Intensive Training

in High-Performance Computing

December 16-20, 2019

Organizers: Dongming Wang, Chenqi Mou, and Dong Lu

Instructor: Dr. Ilias S. Kotsireas, Professor, Wilfrid Laurier University, Waterloo, Ontario, CANADA

Haystacks, by Claude Monet, circa 1890

The purpose of this intensive training course in high-performance computing is to supply the participants with the necessary skills to be able to solve very hard combinatorial problems on a supercomputer.

The approach that I advocate is to use meta-programming techniques to produce bug-free and provably correct code. The participants will learn a number of tools that can be used to implement my approach. Another advantage of using meta-programming techniques is that they allow one to produce fast and reliably several millions of lines of code that can then be compiled and executed on a supercomputer.

The approach will be illustrated with several problem solving examples on an actual supercomputer. Participants will be assigned projects to carry out on a supercomputer.

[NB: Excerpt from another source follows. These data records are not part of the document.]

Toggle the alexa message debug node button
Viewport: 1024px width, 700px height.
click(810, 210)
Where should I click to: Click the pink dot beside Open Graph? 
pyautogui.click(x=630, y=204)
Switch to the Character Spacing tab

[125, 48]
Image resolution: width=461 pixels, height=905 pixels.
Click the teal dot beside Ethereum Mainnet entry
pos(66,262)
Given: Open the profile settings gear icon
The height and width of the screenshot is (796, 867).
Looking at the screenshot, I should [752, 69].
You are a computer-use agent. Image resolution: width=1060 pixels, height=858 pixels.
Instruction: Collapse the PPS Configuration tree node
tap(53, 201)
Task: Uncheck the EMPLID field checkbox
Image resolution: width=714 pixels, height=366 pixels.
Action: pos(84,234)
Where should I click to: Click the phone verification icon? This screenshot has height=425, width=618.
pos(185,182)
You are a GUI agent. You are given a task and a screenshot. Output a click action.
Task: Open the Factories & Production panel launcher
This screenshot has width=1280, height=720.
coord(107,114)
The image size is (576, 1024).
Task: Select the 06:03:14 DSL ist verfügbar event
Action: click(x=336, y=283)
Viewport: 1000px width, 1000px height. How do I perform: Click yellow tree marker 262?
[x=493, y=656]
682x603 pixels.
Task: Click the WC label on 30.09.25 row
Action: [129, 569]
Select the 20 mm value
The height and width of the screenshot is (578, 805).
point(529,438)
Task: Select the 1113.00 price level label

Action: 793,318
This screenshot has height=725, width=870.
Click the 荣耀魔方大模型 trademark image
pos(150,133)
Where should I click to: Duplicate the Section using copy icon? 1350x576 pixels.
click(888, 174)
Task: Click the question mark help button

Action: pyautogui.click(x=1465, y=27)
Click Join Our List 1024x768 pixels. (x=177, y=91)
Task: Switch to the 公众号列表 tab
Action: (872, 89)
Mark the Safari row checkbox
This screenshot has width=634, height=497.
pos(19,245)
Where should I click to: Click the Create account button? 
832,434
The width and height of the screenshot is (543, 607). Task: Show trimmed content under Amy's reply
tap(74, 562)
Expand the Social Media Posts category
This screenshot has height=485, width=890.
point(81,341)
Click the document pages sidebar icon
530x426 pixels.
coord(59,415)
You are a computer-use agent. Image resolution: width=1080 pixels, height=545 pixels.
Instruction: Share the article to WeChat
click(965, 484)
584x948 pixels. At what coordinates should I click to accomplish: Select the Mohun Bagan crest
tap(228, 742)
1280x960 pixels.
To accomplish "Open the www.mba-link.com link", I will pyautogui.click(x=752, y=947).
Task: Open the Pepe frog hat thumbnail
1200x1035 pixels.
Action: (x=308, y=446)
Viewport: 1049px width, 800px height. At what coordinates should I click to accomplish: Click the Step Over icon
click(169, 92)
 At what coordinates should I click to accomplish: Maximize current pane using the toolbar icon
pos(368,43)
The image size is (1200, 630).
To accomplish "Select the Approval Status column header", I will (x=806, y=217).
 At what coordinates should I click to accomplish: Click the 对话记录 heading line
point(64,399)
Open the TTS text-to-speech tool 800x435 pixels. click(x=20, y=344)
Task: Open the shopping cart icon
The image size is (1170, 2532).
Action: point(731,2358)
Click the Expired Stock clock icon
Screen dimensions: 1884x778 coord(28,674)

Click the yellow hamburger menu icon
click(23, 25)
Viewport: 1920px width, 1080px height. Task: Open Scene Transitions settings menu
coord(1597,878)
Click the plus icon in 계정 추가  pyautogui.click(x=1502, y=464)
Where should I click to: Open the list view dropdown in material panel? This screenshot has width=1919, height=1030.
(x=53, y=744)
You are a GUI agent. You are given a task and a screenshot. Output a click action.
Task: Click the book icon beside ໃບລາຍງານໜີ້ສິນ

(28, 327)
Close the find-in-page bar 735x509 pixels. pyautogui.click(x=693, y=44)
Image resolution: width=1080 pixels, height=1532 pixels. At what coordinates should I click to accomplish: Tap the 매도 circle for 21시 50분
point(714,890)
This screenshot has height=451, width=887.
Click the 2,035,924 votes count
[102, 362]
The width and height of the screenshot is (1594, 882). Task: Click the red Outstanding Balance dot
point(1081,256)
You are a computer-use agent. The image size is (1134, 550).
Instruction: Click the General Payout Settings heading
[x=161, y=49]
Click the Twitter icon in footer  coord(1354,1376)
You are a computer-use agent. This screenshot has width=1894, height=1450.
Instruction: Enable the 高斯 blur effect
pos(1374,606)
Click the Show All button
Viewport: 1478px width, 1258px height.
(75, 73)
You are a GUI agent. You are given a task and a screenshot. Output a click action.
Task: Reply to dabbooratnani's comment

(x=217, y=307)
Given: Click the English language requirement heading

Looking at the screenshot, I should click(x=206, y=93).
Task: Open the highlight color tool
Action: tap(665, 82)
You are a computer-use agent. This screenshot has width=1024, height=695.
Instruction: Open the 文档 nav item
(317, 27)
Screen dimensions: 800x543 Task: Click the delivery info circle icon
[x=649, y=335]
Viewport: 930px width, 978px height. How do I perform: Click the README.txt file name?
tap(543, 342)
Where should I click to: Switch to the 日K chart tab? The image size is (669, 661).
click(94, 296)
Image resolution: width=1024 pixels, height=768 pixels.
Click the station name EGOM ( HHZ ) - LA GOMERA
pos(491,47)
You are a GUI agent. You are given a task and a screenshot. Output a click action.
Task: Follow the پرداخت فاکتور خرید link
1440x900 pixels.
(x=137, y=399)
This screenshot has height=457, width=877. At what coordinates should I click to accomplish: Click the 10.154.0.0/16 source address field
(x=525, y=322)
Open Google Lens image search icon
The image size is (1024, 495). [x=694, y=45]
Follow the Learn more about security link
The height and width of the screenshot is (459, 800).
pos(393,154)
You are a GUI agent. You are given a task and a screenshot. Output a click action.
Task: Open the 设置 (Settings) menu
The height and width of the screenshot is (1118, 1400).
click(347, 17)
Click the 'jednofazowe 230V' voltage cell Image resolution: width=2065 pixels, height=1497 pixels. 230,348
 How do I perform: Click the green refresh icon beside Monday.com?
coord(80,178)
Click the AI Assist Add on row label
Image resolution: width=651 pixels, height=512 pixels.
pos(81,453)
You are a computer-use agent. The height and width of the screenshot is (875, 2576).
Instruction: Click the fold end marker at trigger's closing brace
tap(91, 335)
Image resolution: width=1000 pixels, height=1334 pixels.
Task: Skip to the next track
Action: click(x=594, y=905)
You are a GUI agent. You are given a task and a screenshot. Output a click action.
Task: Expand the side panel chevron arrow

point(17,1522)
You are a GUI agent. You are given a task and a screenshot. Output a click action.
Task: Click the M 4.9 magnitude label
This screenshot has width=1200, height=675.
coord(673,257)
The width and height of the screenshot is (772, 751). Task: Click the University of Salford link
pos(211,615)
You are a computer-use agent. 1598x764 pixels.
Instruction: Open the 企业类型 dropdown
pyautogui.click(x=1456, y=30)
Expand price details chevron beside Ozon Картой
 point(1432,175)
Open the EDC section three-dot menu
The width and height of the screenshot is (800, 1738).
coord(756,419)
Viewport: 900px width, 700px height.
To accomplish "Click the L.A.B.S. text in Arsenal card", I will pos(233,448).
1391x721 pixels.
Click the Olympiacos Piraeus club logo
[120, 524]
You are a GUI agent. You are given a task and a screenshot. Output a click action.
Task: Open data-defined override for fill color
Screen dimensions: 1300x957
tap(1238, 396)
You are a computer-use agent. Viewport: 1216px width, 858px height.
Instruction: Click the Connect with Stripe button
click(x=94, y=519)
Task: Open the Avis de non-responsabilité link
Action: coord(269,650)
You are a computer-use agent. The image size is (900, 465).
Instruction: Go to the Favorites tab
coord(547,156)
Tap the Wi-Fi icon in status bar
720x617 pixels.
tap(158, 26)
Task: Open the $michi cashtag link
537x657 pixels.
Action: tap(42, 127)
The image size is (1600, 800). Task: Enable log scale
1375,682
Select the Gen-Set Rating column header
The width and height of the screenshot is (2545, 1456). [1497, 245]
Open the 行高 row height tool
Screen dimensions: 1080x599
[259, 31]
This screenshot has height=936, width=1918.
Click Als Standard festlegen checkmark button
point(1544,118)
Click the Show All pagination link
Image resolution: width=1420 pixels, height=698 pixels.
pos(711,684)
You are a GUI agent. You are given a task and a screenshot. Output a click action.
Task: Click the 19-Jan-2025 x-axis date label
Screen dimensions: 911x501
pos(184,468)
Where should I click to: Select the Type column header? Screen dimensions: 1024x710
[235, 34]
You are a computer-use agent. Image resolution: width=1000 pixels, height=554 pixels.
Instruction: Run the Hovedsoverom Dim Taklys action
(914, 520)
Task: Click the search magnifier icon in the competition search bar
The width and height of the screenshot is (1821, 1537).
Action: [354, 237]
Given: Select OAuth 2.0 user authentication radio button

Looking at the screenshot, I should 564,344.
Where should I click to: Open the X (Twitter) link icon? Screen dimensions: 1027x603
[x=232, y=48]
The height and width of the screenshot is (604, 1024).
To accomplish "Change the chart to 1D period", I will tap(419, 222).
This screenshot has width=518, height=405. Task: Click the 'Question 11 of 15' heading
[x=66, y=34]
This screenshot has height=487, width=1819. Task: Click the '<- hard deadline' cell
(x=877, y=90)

Participants are also encouraged to come forward with their own projects of interest, if these projects require significant computational resources.

The targeted audience of this intensive mini course is PhD students, post-doctoral fellows, faculty members and staff members that have never been exposed to working with a supercomputer before and that are interested to tame the immense computational power of modern supercomputers to solve extremely hard combinatorial problems, i.e. to "find needles in haystacks" as per the cover illustration!

The course is self-contained and does not require any prior knowledge of combinatorial computing, supercomputing, Linux, Maple and meta-programming. There is a notable exception, in that participants should have a working knowledge of the C programming language, in order to benefit the most from the course. I will not cover the C programming language due to lack of time. However, i will be available if participants wish to ask me questions regarding the C programming language. Although some more esoteric features of C will be explained whenever these are needed, the participants are expected to be familiar with the C programming language. Participants will be required to have access to a Linux server that they can login to, using for instance free software tools such as PuTTY http://www.putty.org/ or MTPuTTY http://ttyplus.com/ or any other ssh client of their choice.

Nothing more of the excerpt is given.